Proofpoint has launched a new protection capability aimed at helping organisations cut through vulnerability noise and focus on the exploits that attackers are actively using in the wild. The move comes as AI-accelerated threat actors compress the time between vulnerability discovery and weaponisation to minutes, not weeks.
Active Exploits Protection is designed to shift security teams away from patching based on severity scores alone and towards remediation based on real-world attacker behaviour. Proofpoint says the solution uses telemetry from hundreds of millions of daily email interactions and a global sensor network to identify vulnerabilities that are actually being abused.
That matters because, as the company notes, fewer than 6% of disclosed vulnerabilities are ever observed in real attacks. In a world where frontier AI can speed up exploit discovery, security teams are increasingly overwhelmed by critical alerts that do not always translate into genuine risk.
“The speed at which threats are evolving has fundamentally changed the risk equation,” said Sumit Dhawan, chief executive of Proofpoint. “It’s no longer enough to identify vulnerabilities. Organisations need to understand what attackers are exploiting in real time and reduce their exposure immediately.”
Minutes, not days
Proofpoint says the new system can translate exploit intelligence into protection in around 35 seconds, with network-wide propagation in under 18 minutes. That is a significant departure from traditional vulnerability management, where patch cycles can lag behind attacker activity.

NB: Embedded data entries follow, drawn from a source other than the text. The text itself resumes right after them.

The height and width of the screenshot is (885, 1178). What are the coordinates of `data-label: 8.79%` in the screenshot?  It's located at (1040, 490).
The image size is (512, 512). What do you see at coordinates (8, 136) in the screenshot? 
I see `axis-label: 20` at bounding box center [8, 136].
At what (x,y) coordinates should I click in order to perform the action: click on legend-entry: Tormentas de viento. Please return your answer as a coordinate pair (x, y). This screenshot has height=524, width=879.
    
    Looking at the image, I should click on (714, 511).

The company says Active Exploits Protection also helps security teams prioritise remediations based on observed attacks across more than 3 million organisations and 14,000 large enterprises.
Year to date, Proofpoint says it has identified 12 actively exploited 2026 CVEs, compared with eight listed in the US Cybersecurity and Infrastructure Security Agency’s Known Exploited Vulnerabilities catalogue.
AI drives urgency
The launch reflects a wider shift in cyber defence as frontier AI models make vulnerability discovery and exploitation faster and more scalable. Proofpoint argues that traditional patch-first approaches cannot keep up with this machine-speed environment, particularly when attacks begin before public tracking frameworks fully register the threat.

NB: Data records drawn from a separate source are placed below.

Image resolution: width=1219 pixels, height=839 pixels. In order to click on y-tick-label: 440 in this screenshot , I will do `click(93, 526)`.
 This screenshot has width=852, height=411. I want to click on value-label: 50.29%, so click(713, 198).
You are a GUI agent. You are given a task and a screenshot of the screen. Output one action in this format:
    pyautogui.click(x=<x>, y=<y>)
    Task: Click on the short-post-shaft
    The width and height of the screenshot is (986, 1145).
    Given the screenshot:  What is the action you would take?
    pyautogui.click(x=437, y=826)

Industry data supports the broader concern. IBM’s 2025 Cost of a Data Breach Report found the global average breach cost remained at US$4.45 million, underscoring the financial stakes of delayed response.
Separately, the US CISA Known Exploited Vulnerabilities catalogue continues to grow as organisations are urged to prioritise exploited flaws rather than theoretical risk.
Operationalising response
Proofpoint said the product is built to integrate with existing security operations tools, vulnerability management systems and automation pipelines. It also supports AI-driven workflows, giving teams real-time context and API access to attack intelligence.
Vishal Salvi, global head of Cognizant’s Cybersecurity Service Line, said the tool gives enterprise teams “a sharper view of what attackers are targeting” and will help clients operationalise remediation through managed security services.
For security leaders, the takeaway reads: in the AI era, exposure reduction must move at attacker speed.